Photo by Albert Pijuan
Tucked away on a leafy street in Gràcia, you’ll need to keep your eyes peeled to spot the unassuming façade of Heliogàbal. But pass through the glass doors and you’ll find yourself in one of the city’s most established and well-respected micro-venues. The big red spot on the doors should ring a bell; it’s the same one seen in public buildings, giving a clue that this place has the weight of the Institut de Cultura behind it. And with good reason—Heliogàbal has been providing Barcelona with high-quality showcases of musicians, artists and poets for nigh-on 15 years now.
One sweeping glance may seem enough to take in the whole of this cosy, box-like venue. The deep red walls, antique gilt mirror and polished wood bar give a warm glow, while aloft on a platform sit a pair of rather intriguing sculptures which appear, in a former life, to have been porcelain toilet bowls. But don’t overlook the tiny, green oasis out the back, in the form of an airy glass-roofed patio. There’s only one table, though, so only the lucky few get the chance to squeeze past the flower bed and bag a spot on the mosaic corner bench.

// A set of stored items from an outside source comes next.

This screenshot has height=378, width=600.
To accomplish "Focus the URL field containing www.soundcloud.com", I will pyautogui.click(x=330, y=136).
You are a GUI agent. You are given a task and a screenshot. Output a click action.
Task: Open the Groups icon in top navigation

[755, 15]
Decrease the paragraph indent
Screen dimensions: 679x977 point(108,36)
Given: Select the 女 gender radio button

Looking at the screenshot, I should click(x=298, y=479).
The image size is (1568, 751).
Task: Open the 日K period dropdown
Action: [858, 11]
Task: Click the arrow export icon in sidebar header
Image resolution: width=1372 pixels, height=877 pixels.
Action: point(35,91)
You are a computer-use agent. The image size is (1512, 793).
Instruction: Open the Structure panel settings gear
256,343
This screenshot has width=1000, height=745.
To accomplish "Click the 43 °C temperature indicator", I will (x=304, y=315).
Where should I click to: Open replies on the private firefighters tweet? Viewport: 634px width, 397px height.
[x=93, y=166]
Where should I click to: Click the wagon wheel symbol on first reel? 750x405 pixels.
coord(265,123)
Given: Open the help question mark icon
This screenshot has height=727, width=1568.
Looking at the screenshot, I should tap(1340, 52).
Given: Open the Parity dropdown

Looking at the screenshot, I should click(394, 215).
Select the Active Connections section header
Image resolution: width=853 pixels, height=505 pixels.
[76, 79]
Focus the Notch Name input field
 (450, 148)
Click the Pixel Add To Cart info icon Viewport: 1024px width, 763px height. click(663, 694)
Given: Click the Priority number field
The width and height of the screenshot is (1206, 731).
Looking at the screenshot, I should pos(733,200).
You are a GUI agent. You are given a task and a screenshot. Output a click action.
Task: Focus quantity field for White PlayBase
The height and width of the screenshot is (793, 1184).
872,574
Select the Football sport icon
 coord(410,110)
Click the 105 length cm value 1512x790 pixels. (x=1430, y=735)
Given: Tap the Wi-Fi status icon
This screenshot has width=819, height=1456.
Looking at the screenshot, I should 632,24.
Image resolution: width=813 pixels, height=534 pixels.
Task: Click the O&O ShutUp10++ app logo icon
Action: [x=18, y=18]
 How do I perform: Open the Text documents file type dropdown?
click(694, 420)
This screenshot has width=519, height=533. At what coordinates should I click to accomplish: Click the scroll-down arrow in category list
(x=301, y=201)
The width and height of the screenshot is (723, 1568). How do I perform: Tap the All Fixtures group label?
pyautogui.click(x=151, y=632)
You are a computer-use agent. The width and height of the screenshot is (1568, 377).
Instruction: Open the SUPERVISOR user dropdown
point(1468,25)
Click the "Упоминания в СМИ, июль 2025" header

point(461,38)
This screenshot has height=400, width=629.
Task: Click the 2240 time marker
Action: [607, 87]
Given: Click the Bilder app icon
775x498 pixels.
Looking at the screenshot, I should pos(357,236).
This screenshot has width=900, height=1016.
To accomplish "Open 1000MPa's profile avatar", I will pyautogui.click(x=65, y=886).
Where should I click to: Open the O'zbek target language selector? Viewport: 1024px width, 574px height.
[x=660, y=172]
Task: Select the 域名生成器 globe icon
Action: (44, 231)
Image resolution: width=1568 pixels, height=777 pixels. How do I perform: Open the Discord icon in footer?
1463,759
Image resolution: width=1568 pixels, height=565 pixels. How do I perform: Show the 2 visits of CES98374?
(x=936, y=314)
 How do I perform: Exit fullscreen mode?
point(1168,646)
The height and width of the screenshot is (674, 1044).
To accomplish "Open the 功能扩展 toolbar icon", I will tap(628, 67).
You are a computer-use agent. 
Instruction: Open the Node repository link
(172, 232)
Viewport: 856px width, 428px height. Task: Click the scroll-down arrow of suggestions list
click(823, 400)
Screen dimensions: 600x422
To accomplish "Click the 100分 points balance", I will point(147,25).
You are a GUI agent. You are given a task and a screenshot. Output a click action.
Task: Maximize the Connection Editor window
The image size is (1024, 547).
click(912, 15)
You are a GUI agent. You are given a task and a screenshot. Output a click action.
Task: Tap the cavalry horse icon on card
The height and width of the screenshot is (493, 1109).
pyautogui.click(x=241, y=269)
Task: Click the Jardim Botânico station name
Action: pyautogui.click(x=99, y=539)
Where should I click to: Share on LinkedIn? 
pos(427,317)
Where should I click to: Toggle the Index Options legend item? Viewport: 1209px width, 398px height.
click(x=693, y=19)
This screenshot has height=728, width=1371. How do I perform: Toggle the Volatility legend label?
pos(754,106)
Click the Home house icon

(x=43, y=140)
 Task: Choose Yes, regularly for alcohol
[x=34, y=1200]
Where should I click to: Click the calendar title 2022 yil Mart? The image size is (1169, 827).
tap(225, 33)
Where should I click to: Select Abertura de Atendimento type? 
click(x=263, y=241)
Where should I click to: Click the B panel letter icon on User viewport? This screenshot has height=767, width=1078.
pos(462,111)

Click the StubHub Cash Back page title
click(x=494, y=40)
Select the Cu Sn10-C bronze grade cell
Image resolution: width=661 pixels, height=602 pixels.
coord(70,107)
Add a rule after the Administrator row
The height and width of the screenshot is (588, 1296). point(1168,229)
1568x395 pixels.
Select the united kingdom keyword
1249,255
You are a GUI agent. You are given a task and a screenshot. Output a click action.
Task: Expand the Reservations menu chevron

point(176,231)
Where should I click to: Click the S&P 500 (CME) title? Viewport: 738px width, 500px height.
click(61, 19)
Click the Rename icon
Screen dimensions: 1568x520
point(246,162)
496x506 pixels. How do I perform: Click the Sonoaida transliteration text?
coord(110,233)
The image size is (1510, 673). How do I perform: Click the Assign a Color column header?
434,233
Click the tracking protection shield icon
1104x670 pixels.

Back in the main room, gigs take place in a corner, with a handful of chairs lined up for the crowd. Acts are wide-ranging, from bluesy singer-songwriters and folk duos, to regular jazz sessions, poetry readings and screenings. Next month sees Festigàbal (August 16th to 18th), when the quirkiness of Heliogàbal explodes onto the stage of Plaça Rovira i Trias for the annual Gràcia festes—great for anyone longing to think outside the box.